It's time to revive the Tampa spirit and rescue the refugees our Australian neighbours have sent off to rot in hellish prison camps on remote islands like Nauru and Manus.

A leaked United Nations refugee agency report says conditions on Manus are "equivalent to a maximum security prison".

On Nauru, the report says: "It appears that post traumatic distress disorder (PTSD) and depression have reached epidemic proportions . . . UNHCR anticipates that mental illness, distress and suicide will continue to escalate in the immediate and foreseeable future."

The refugees are not only being treated cruelly and inhumanely by the Australians, but they're also subject to random attacks by locals.


Adding to the insanity is that according to Labour senator Lisa Singh, who is on secondment to the United Nations agency, it is costing Australian taxpayers $610,000 per year per refugee to inflict this cruelty on the defenceless refugees.

The leaked UN report follows a similarly damning report from Human Rights Watch and Amnesty International in August which argued the refugee men, women and children, forcibly transferred to bleak Nauru three years ago, were being used by the Australians as a deliberate policy to deter further asylum seekers from arriving in the country by boat.

Amnesty International's Anna Neistat said "few other countries go to such lengths to deliberately inflict suffering on people seeking safety and freedom." Yet we, as a country, say nothing.

If Fiji leader Frank Bainimarama, who starts an official visit to Auckland today, had done what our Australian cousins are doing to uninvited boat people, I'm sure our government's response would have been severe. And rightly so. But with the Australians we've turned a blind eye. Worse, the Key government was afflicted by the same paranoia.

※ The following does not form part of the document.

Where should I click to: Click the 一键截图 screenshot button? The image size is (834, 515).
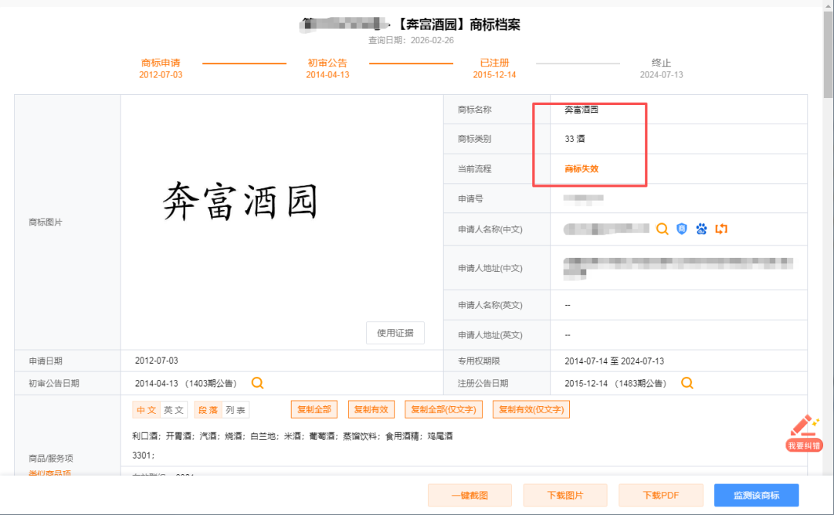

In 2013 it rushed through laws allowing the detention of refugees for six months or more who turned up in groups of ten or more. The Government had caught the "boat people" panic sweeping Australia, even though the closest a refugee craft came to New Zealand was the Indian Ocean.

This week, as the television news diverts from the horrors of Syrian civilians being targeted by Russian jets, to the plight of citizens of Mosul caught up in the United States-backed attempt to seize that Iraqi city from Isis terrorists, we tend to forget the awfulness being inflicted by our Australian neighbours on refugees unlucky enough to have thought escaping to this part of the world would bring an end to their suffering.

Back in 2013, at the height of the panic, New Zealand did offer to help Australia by taking 150 refugees a year from the Manus and/or Nauru camps.

The Australians rejected the offer, believing it would provide an incentive for other refugees and the Indonesian people smugglers to restart their activities.

Last month the Australian government seemed to have weakened slightly, suggesting we make the offer directly to the Nauru government. But Michael Woodhouse, the New Zealand Minister of Immigration rejected the nudge.

This seems ridiculously nit-picking. If the New Zealand government has decided it is willing to rescue some of the Nauru-trapped refugees, then it's Kafkaesque to refuse to take them indirectly through the Nauru authorities, instead of directly from the Australians. One things for sure, the traumatised refugees won't care.

They just want to get out of the hell the Australians have put them in.

If it means we have to go directly to the Nauruans and ask for some or all of the 410 refugees and asylum seekers, currently incarcerated under their control, then for goodness sake let's get on with it.

We've been happily letting 5500 dependent parents of new citizens into the country each year - recently reduced to 20000 a year - without the welfare system collapsing, so 410 refugees is hardly going to be a problem. If the Tampa exercise is anything to go by, it will be just the reverse.

We all felt good when the Clark government offered homes to 133 of the Afghani boat people refugees - mostly boys - stranded off the Australian coast, and banned from stepping ashore.

We gave them citizenship and encouraged family members to join them.

We felt pride as they emerged as doctors, civil engineers, police officers and nurses. We felt good for doing the right thing then. It's time we did it again.